**TASK DESCRIPTION**
Reproduce each of the following rows verbatim, with no changes.
──────
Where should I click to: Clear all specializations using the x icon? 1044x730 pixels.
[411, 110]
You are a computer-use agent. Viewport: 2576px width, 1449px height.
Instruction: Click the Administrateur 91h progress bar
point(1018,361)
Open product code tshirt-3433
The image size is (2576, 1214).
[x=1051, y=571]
──────
**TASK RESPONSE**
Where should I click to: Clear all specializations using the x icon? 1044x730 pixels.
[411, 110]
You are a computer-use agent. Viewport: 2576px width, 1449px height.
Instruction: Click the Administrateur 91h progress bar
point(1018,361)
Open product code tshirt-3433
The image size is (2576, 1214).
[x=1051, y=571]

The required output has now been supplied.